Berkeley Symphony pianist Shunsuke Kurakata says his mother always wanted to play the piano but never realized her dream. Instead, she made sure all three of her sons got piano lessons. “I didn’t have the courage to say, ‘I don’t want to go to my piano lesson,’” quips Shunsuke, who says he loved playing the piano but did not like to practice. When he was 13 he moved from a teacher who lived in his family’s Tokyo neighborhood to one of the teachers at the Tokyo Fine Arts University, where he would eventually take his B.A. in music.
Though he studied the Western tradition as a student in Japan, Shunsuke says it wasn’t until he studied in Germany and traveled a bit in Europe that the tradition made sense to him. In particular he remembers looking up at the stained-glass windows at Notre Dame Cathedral in Paris, on his first day in Europe.

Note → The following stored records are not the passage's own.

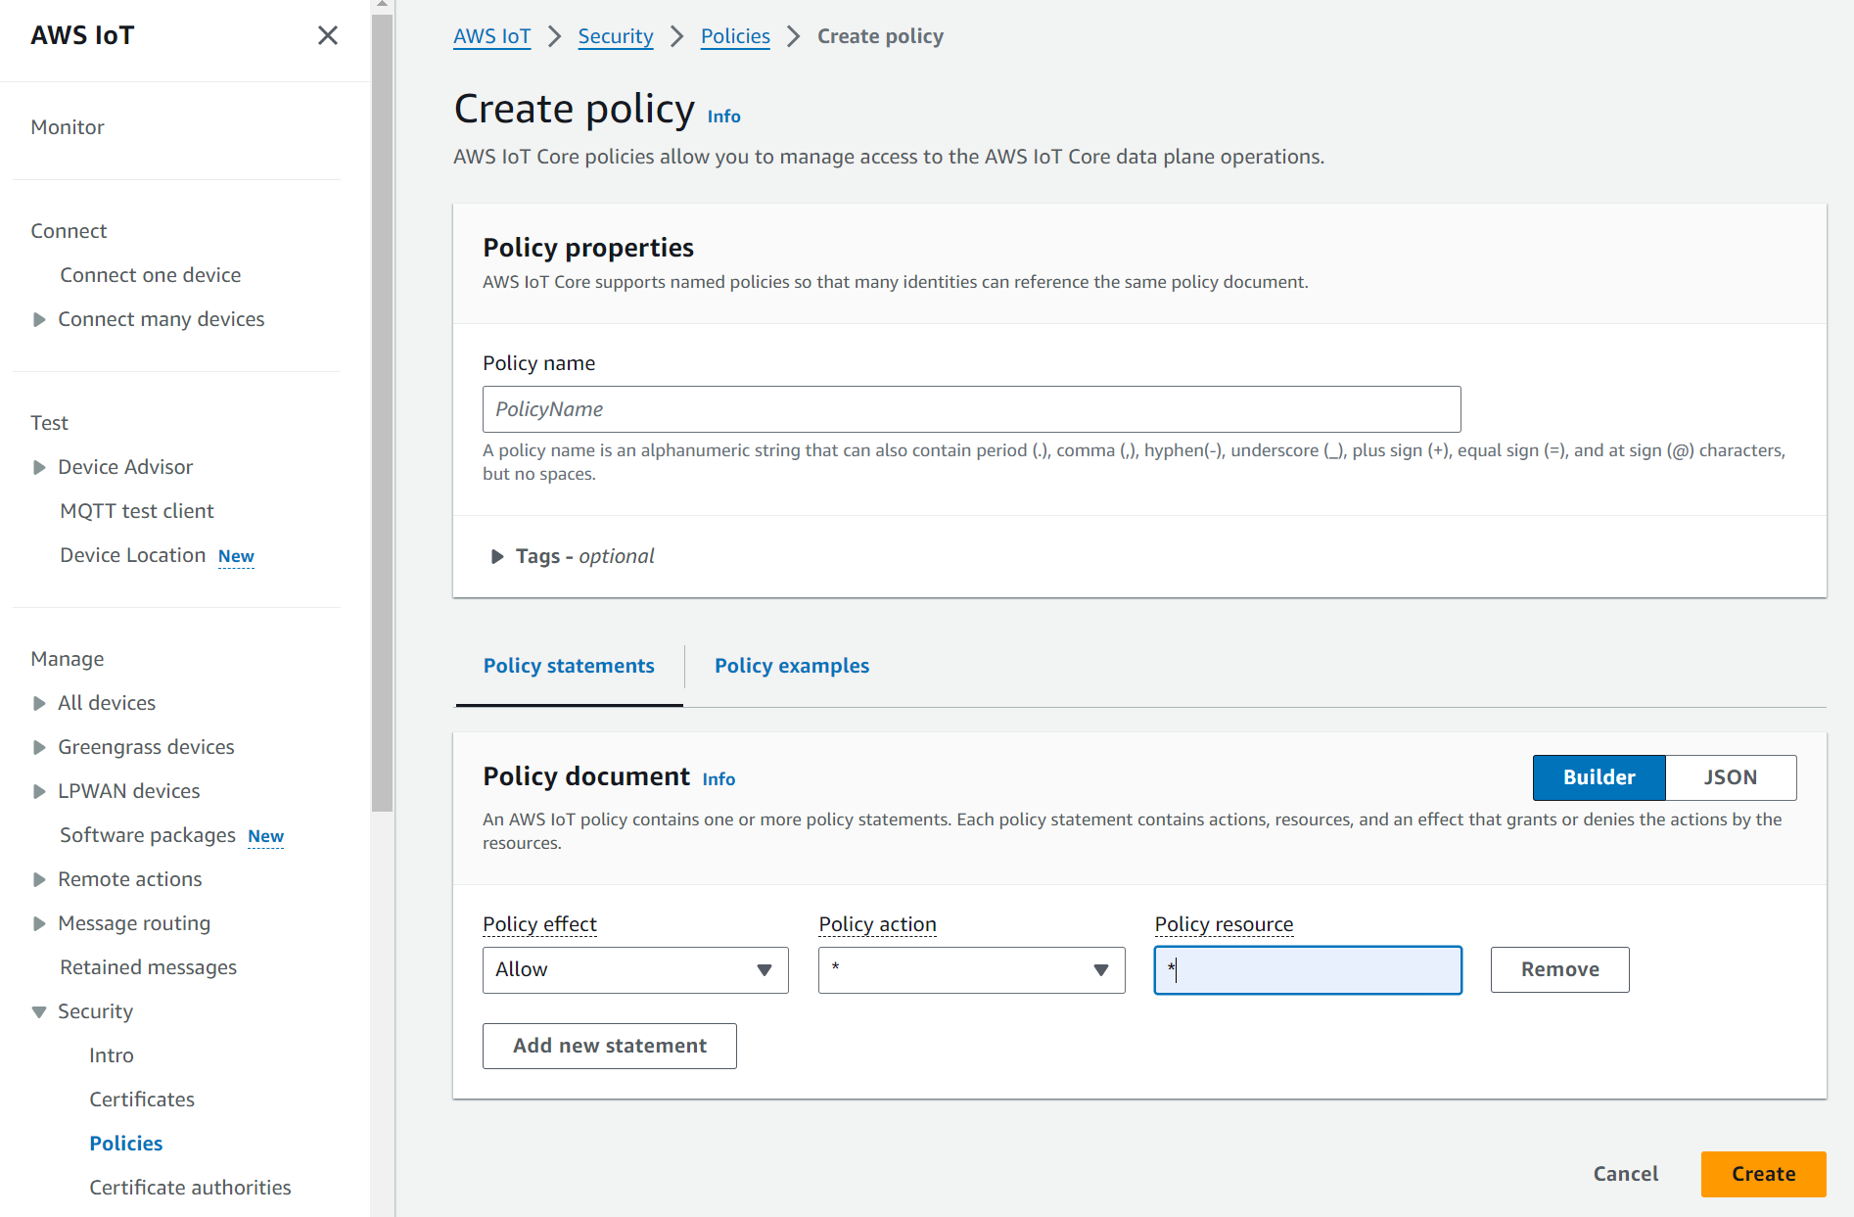Close the AWS IoT navigation panel
This screenshot has width=1854, height=1217.
click(328, 36)
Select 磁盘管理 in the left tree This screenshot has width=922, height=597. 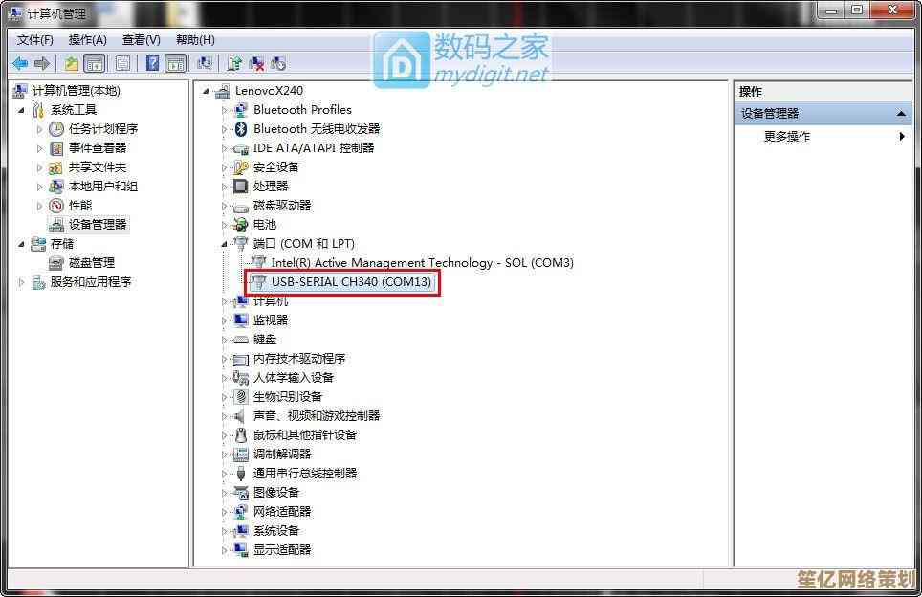point(91,262)
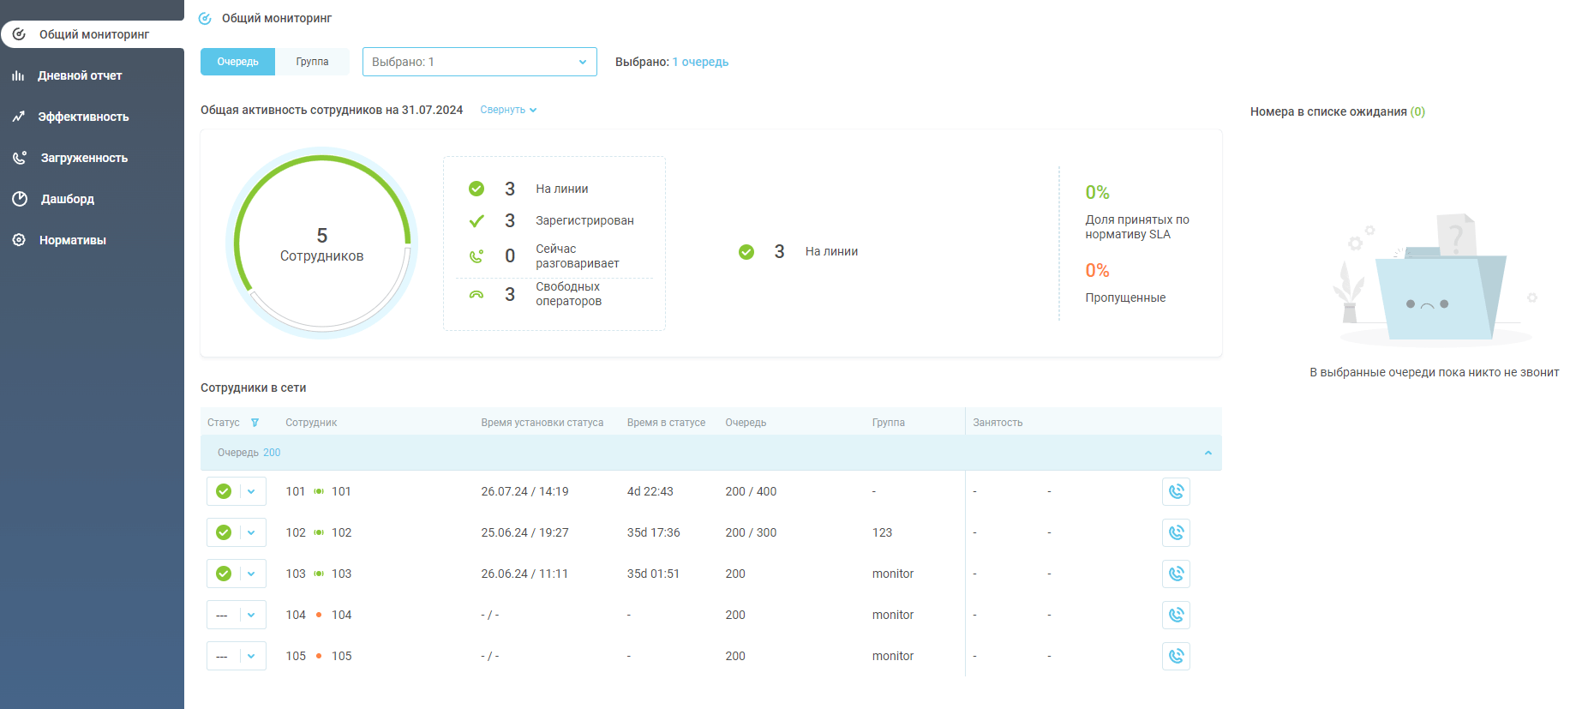Switch view to Группа toggle
The height and width of the screenshot is (709, 1576).
[x=312, y=62]
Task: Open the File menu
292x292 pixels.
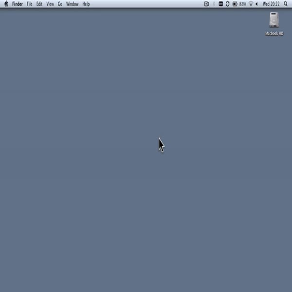Action: pyautogui.click(x=30, y=4)
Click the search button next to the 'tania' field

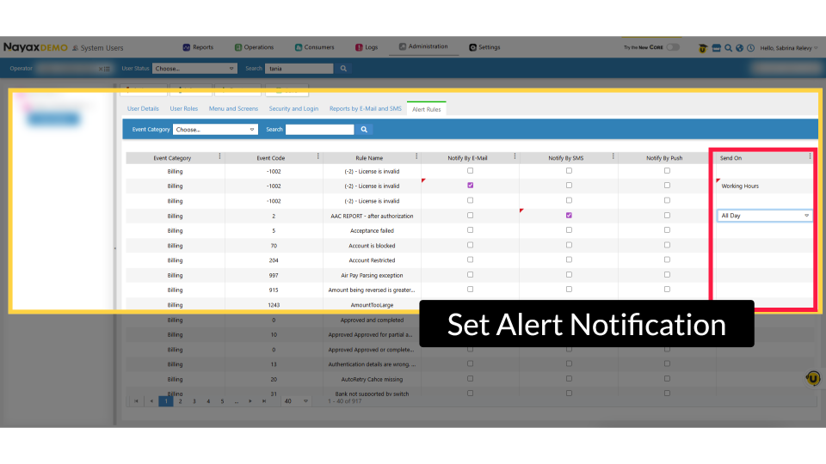[344, 69]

The experience was a revelation, he says, and it was then that he began to understand the musical tradition he had been studying.
After spending nearly three years in Germany, Shunsuke paid a visit to a cousin in San Francisco and was able to get a student visa to do graduate work at San Francisco State, where he met Maestro Nagano and several other musicians with whom he would later play in the Berkeley Symphony.
By the time he graduated from State, Shunsuke was actively involved in the Bay Area music scene, and in 1987 he was interviewed for a New York Times article on foreign citizens living in the United States. A Japanese-language newspaper in Los Angeles reprinted the article, and his high school sweetheart’s mother read it and showed it to her daughter, violinist Yukiko Kamei.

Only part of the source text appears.